Problem requirements >> When you reach the line with "Screen dimensions: 1020x607" in the data below, begin printing lines exactly, and stop once the line with "Task: Open the App directory icon" has been printed.

Record excerpts >>
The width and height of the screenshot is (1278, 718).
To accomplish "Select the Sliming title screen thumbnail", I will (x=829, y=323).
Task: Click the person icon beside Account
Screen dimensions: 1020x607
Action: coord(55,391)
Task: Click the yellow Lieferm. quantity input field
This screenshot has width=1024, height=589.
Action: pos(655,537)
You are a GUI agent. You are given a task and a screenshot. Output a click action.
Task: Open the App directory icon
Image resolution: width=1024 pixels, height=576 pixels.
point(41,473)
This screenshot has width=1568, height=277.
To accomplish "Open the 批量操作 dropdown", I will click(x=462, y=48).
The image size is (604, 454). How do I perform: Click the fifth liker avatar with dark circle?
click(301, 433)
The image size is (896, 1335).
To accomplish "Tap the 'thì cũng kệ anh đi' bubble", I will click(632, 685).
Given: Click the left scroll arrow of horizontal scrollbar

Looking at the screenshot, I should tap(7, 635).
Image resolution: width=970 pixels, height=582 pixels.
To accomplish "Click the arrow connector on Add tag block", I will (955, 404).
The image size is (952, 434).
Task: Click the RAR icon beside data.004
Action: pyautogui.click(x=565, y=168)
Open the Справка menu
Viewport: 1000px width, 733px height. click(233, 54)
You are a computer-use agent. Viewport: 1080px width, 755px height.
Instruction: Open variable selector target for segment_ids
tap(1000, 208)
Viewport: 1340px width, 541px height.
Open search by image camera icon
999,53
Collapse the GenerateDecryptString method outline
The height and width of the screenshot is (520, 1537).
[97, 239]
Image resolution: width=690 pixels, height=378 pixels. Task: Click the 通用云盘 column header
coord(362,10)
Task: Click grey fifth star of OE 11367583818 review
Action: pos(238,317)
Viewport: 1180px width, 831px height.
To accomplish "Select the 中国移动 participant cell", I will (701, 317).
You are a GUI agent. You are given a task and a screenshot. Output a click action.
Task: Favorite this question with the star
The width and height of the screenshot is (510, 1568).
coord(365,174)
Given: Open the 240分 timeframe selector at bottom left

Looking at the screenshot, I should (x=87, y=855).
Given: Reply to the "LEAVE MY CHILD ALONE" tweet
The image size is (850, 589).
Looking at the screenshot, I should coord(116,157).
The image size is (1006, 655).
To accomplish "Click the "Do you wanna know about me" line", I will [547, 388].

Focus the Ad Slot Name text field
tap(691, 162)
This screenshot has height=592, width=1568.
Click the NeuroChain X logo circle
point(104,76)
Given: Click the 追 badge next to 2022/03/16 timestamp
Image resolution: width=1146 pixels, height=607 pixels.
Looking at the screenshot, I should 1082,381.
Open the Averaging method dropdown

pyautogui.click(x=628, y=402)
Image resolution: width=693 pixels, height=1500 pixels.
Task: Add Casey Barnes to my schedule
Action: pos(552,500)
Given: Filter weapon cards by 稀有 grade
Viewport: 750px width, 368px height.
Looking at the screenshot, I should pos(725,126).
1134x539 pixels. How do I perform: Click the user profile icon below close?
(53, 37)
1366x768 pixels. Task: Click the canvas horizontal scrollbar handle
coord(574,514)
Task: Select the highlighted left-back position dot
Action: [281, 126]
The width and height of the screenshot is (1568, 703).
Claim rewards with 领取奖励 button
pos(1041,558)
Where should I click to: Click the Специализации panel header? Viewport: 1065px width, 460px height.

Solution >>
Screen dimensions: 1020x607
Action: coord(55,391)
Task: Click the yellow Lieferm. quantity input field
This screenshot has width=1024, height=589.
Action: pos(655,537)
You are a GUI agent. You are given a task and a screenshot. Output a click action.
Task: Open the App directory icon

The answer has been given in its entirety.